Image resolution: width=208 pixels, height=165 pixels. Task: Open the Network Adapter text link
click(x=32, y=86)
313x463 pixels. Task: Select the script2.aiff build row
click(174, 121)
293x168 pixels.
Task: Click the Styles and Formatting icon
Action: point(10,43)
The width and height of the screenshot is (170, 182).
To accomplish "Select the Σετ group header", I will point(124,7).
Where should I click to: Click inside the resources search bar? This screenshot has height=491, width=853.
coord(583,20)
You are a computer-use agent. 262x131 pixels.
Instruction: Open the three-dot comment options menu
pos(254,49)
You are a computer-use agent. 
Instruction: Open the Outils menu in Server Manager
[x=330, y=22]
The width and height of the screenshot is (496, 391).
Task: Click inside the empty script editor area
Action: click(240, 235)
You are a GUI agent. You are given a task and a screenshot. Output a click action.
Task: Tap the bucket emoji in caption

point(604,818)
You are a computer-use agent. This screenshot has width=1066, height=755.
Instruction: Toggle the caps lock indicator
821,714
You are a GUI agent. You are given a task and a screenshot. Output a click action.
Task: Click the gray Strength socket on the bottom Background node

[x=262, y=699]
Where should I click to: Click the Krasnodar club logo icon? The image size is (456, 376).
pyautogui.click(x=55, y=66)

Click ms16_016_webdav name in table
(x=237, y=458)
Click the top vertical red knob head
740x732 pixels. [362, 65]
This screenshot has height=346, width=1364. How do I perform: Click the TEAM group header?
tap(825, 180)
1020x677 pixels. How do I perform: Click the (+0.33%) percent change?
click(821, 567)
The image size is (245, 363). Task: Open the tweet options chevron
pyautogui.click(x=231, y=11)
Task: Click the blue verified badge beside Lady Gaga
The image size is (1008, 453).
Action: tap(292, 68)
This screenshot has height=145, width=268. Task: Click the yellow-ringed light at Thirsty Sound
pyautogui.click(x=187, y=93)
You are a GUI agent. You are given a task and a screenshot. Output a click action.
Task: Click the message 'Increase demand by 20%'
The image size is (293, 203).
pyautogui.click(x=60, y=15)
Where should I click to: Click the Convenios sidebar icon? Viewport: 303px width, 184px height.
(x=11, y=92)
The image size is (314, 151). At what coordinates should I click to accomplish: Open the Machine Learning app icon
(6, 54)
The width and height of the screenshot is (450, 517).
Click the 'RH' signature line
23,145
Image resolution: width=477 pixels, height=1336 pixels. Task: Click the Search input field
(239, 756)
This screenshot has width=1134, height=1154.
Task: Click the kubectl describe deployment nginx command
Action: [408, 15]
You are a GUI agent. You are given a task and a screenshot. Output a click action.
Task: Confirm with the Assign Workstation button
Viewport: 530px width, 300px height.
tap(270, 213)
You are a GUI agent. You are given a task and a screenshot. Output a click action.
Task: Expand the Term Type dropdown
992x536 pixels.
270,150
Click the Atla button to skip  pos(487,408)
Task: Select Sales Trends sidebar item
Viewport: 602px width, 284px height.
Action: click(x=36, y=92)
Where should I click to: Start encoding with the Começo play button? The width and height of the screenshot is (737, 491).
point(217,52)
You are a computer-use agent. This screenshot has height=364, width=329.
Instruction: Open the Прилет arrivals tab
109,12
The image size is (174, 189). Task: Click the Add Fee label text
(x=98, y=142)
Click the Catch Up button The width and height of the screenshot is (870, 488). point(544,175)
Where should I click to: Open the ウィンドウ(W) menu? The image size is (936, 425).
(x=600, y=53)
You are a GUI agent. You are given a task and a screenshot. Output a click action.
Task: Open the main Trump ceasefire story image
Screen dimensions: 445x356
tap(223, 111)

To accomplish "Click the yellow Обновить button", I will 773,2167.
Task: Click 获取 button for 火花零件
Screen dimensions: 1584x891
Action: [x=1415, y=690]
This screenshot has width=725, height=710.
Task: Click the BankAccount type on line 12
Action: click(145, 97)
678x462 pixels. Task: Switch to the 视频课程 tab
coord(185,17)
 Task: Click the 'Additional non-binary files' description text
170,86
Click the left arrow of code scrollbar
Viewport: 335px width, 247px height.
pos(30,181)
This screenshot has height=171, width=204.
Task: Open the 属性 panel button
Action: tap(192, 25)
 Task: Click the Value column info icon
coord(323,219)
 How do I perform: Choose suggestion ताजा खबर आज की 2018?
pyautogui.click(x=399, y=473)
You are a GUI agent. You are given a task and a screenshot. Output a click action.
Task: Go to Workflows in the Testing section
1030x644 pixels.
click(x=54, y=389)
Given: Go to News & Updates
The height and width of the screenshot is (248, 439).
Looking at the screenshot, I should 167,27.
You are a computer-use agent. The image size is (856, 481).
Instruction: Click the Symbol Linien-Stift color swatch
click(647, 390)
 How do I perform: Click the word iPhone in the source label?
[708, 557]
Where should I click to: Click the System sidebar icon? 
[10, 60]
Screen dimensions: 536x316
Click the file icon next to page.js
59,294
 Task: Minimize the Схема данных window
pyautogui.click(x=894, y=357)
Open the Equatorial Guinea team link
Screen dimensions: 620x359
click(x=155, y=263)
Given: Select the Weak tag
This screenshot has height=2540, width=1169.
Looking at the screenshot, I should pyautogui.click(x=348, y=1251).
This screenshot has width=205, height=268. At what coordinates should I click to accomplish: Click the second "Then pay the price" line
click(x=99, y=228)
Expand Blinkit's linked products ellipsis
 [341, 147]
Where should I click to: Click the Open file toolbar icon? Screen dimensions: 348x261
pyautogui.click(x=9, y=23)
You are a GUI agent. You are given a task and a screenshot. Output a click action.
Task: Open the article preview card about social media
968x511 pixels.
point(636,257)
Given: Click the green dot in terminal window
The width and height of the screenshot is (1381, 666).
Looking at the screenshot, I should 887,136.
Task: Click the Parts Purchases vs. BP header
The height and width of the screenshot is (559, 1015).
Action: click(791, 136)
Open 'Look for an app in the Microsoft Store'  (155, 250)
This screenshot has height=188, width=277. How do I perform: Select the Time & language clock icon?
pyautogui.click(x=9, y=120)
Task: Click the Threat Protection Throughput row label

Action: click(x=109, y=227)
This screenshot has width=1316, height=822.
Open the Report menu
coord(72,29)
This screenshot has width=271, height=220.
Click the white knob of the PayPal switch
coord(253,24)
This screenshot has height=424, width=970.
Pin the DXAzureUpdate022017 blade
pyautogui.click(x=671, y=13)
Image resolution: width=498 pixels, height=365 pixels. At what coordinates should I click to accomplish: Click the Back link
::::
> [The problem]
Retype all of the entries shown above, exactly.

> [Answer to the exercise]
Image resolution: width=208 pixels, height=165 pixels. Task: Open the Network Adapter text link
click(x=32, y=86)
313x463 pixels. Task: Select the script2.aiff build row
click(174, 121)
293x168 pixels.
Task: Click the Styles and Formatting icon
Action: point(10,43)
The width and height of the screenshot is (170, 182).
To accomplish "Select the Σετ group header", I will point(124,7).
Where should I click to: Click inside the resources search bar? This screenshot has height=491, width=853.
coord(583,20)
You are a computer-use agent. 262x131 pixels.
Instruction: Open the three-dot comment options menu
pos(254,49)
You are a computer-use agent. 
Instruction: Open the Outils menu in Server Manager
[x=330, y=22]
The width and height of the screenshot is (496, 391).
Task: Click inside the empty script editor area
Action: click(240, 235)
You are a GUI agent. You are given a task and a screenshot. Output a click action.
Task: Tap the bucket emoji in caption

point(604,818)
You are a computer-use agent. This screenshot has width=1066, height=755.
Instruction: Toggle the caps lock indicator
821,714
You are a GUI agent. You are given a task and a screenshot. Output a click action.
Task: Click the gray Strength socket on the bottom Background node

[x=262, y=699]
Where should I click to: Click the Krasnodar club logo icon? The image size is (456, 376).
pyautogui.click(x=55, y=66)

Click ms16_016_webdav name in table
(x=237, y=458)
Click the top vertical red knob head
740x732 pixels. [362, 65]
This screenshot has height=346, width=1364. How do I perform: Click the TEAM group header?
tap(825, 180)
1020x677 pixels. How do I perform: Click the (+0.33%) percent change?
click(821, 567)
The image size is (245, 363). Task: Open the tweet options chevron
pyautogui.click(x=231, y=11)
Task: Click the blue verified badge beside Lady Gaga
The image size is (1008, 453).
Action: tap(292, 68)
This screenshot has height=145, width=268. Task: Click the yellow-ringed light at Thirsty Sound
pyautogui.click(x=187, y=93)
You are a GUI agent. You are given a task and a screenshot. Output a click action.
Task: Click the message 'Increase demand by 20%'
The image size is (293, 203).
pyautogui.click(x=60, y=15)
Where should I click to: Click the Convenios sidebar icon? Viewport: 303px width, 184px height.
(x=11, y=92)
The image size is (314, 151). At what coordinates should I click to accomplish: Open the Machine Learning app icon
(6, 54)
The width and height of the screenshot is (450, 517).
Click the 'RH' signature line
23,145
Image resolution: width=477 pixels, height=1336 pixels. Task: Click the Search input field
(239, 756)
This screenshot has width=1134, height=1154.
Task: Click the kubectl describe deployment nginx command
Action: [408, 15]
You are a GUI agent. You are given a task and a screenshot. Output a click action.
Task: Confirm with the Assign Workstation button
Viewport: 530px width, 300px height.
tap(270, 213)
You are a GUI agent. You are given a task and a screenshot. Output a click action.
Task: Expand the Term Type dropdown
992x536 pixels.
270,150
Click the Atla button to skip  pos(487,408)
Task: Select Sales Trends sidebar item
Viewport: 602px width, 284px height.
Action: click(x=36, y=92)
Where should I click to: Start encoding with the Começo play button? The width and height of the screenshot is (737, 491).
point(217,52)
You are a computer-use agent. This screenshot has height=364, width=329.
Instruction: Open the Прилет arrivals tab
109,12
The image size is (174, 189). Task: Click the Add Fee label text
(x=98, y=142)
Click the Catch Up button The width and height of the screenshot is (870, 488). point(544,175)
Where should I click to: Open the ウィンドウ(W) menu? The image size is (936, 425).
(x=600, y=53)
You are a GUI agent. You are given a task and a screenshot. Output a click action.
Task: Open the main Trump ceasefire story image
Screen dimensions: 445x356
tap(223, 111)

To accomplish "Click the yellow Обновить button", I will 773,2167.
Task: Click 获取 button for 火花零件
Screen dimensions: 1584x891
Action: [x=1415, y=690]
This screenshot has width=725, height=710.
Task: Click the BankAccount type on line 12
Action: click(145, 97)
678x462 pixels. Task: Switch to the 视频课程 tab
coord(185,17)
 Task: Click the 'Additional non-binary files' description text
170,86
Click the left arrow of code scrollbar
Viewport: 335px width, 247px height.
pos(30,181)
This screenshot has height=171, width=204.
Task: Open the 属性 panel button
Action: tap(192, 25)
 Task: Click the Value column info icon
coord(323,219)
 How do I perform: Choose suggestion ताजा खबर आज की 2018?
pyautogui.click(x=399, y=473)
You are a GUI agent. You are given a task and a screenshot. Output a click action.
Task: Go to Workflows in the Testing section
1030x644 pixels.
click(x=54, y=389)
Given: Go to News & Updates
The height and width of the screenshot is (248, 439).
Looking at the screenshot, I should 167,27.
You are a computer-use agent. The image size is (856, 481).
Instruction: Click the Symbol Linien-Stift color swatch
click(647, 390)
 How do I perform: Click the word iPhone in the source label?
[708, 557]
Where should I click to: Click the System sidebar icon? 
[10, 60]
Screen dimensions: 536x316
Click the file icon next to page.js
59,294
 Task: Minimize the Схема данных window
pyautogui.click(x=894, y=357)
Open the Equatorial Guinea team link
Screen dimensions: 620x359
click(x=155, y=263)
Given: Select the Weak tag
This screenshot has height=2540, width=1169.
Looking at the screenshot, I should pyautogui.click(x=348, y=1251).
This screenshot has width=205, height=268. At what coordinates should I click to accomplish: Click the second "Then pay the price" line
click(x=99, y=228)
Expand Blinkit's linked products ellipsis
 [341, 147]
Where should I click to: Click the Open file toolbar icon? Screen dimensions: 348x261
pyautogui.click(x=9, y=23)
You are a GUI agent. You are given a task and a screenshot. Output a click action.
Task: Open the article preview card about social media
968x511 pixels.
point(636,257)
Given: Click the green dot in terminal window
The width and height of the screenshot is (1381, 666).
Looking at the screenshot, I should 887,136.
Task: Click the Parts Purchases vs. BP header
The height and width of the screenshot is (559, 1015).
Action: click(791, 136)
Open 'Look for an app in the Microsoft Store'  (155, 250)
This screenshot has height=188, width=277. How do I perform: Select the Time & language clock icon?
pyautogui.click(x=9, y=120)
Task: Click the Threat Protection Throughput row label

Action: click(x=109, y=227)
This screenshot has width=1316, height=822.
Open the Report menu
coord(72,29)
This screenshot has width=271, height=220.
Click the white knob of the PayPal switch
coord(253,24)
This screenshot has height=424, width=970.
Pin the DXAzureUpdate022017 blade
pyautogui.click(x=671, y=13)
Image resolution: width=498 pixels, height=365 pixels. At what coordinates should I click to accomplish: Click the Back link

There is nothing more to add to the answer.